Aujourd’hui c’est une coalition qui investit le spiritualisme. Entre trois ou quatre, les systèmes adverses ont combiné leurs approches ; s’il résiste à celui-ci, on espère bien qu’il n’échappera pas à celui-là, tout au moins à cet autre. Débarrassés une bonne fois de l’ennemi commun, les coalisés, comme d’usage, se disputeront la gloire et les dépouilles. En effet ils ont des principes qui ne s’accordent pas. Voici le panthéisme où Dieu, étant tout, n’est rien, car il n’a ni existence distincte ni volonté propre. Dans le système voisin, Dieu a pu être un moment, à l’origine des choses ; mais une fois l’impulsion donnée, la matière en mouvement, il est devenu tout à fait inutile, et les causes secondes, désormais suffisantes, ont doucement éconduit la Cause première, en la remerciant, — c’est l’expression même d’un chef d’école, — en la remerciant de ses services provisoires. Erreur ! disent les partisans de l’éternel devenir, Dieu n’a jamais été dans le passé, si loin que vous puissiez atteindre ; c’est devant vous qu’il faut regarder, non pas en arrière. Dieu sera peut-être un jour ; nous n’affirmons rien, mais, selon la loi du progrès, il est très-probablement en voie de se faire. Enfin viennent les décidés pour qui Dieu n’a jamais été, n’est pas et ne sera jamais ; dernier terme de la négation, c’est le matérialisme absolu, le pur athéisme.

Dans ce rapide exposé, j’ai dû, Monsieur, négliger les nuances qui jouent, paraît-il, un grand rôle dans les controverses métaphysiques ; je n’ai même pas indiqué tous les systèmes ; à plus forte raison me garderai-je bien d’introduire ici des noms propres. Il est vrai que, sur ce point délicat comme dans les grandes parties de la discussion, je n’aurais qu’à vous prendre pour modèle et pour guide.
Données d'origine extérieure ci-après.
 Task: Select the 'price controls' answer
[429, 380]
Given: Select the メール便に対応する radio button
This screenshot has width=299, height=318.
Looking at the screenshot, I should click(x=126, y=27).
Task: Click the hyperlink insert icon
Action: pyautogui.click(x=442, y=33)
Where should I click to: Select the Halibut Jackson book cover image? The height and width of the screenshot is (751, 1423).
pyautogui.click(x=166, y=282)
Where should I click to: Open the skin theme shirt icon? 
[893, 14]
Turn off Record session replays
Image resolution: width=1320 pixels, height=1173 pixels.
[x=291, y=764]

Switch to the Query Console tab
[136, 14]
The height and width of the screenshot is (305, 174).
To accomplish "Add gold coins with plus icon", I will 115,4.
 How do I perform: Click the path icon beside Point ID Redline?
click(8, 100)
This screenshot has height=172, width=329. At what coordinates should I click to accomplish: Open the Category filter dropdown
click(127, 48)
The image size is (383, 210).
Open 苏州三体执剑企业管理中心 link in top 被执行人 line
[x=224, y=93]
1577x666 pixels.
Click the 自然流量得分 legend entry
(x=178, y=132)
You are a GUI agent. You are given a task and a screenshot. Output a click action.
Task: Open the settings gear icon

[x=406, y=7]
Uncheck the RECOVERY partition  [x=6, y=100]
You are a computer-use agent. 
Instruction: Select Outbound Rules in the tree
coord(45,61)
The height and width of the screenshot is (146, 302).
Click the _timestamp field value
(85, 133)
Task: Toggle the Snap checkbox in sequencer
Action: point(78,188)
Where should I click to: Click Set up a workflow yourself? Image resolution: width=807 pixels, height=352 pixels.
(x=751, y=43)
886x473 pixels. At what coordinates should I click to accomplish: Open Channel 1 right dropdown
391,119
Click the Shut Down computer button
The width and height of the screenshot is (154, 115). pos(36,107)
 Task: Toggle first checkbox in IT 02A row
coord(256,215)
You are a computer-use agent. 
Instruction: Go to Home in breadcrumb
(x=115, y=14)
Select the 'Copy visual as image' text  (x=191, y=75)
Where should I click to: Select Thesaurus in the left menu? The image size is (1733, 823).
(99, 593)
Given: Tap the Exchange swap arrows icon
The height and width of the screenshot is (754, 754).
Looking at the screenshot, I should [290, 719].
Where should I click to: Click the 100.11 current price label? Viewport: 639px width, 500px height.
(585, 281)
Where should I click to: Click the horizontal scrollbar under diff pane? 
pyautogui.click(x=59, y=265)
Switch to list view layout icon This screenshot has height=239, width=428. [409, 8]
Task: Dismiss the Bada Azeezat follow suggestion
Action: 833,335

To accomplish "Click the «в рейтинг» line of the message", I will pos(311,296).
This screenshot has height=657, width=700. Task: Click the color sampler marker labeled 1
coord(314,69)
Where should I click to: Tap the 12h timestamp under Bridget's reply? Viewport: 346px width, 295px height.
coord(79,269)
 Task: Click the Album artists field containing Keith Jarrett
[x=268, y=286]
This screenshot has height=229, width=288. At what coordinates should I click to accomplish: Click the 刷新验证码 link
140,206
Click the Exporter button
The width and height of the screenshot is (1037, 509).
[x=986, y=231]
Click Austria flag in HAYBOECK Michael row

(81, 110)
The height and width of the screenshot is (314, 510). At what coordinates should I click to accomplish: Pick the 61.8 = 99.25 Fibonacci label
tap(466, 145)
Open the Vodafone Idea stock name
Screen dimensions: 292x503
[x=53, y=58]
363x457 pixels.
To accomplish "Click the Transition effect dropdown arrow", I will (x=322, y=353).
En combattant leurs idées, vous n’avez jamais été blessant pour vos adversaires : générosité rare et qui n’a pas toujours été payée de retour ; mais, dédaigneux des coups qui ne s’adressaient qu’à votre personne, il vous a suffi, comme aux anciens preux, de tenir haut et hors d’atteinte le drapeau d’une grande cause. La polémique, même courtoise, dont vous avez donné l’exemple et dont il était de mon devoir de vous faire honneur, excéderait sans doute ce qui est ici de mon droit ; mais si les convenances académiques m’interdisent de nommer des contemporains, je puis me mettre à l’aise avec l’illustre nom de Goethe. Aussi bien ce nom résume à peu près les théories modernes et les procédés nouveaux qu’on a mis en usage pour saper le spiritualisme. « Au double titre de savant et de poëte, avez-vous dit, Goethe représente assez bien les aspirations mêlées et l’éclectisme confus d’un temps comme le nôtre, où l’on prétend concilier une morale active, la doctrine même du progrès, avec un panthéisme qui la rend impossible en droit, sinon en fait, et qui logiquement la détruit... En étudiant un homme, c’est tout un siècle que nous avions devant les yeux. » De cette étude est issu votre livre sur la Philosophie de Gœthe, livre excellent, d’un intérêt soutenu et varié, d’un style ferme et souple, le meilleur spécimen de votre esprit, allais-je dire, si le discours auquel je réponds ne venait pas d’ajouter aux marques de son heureuse abondance.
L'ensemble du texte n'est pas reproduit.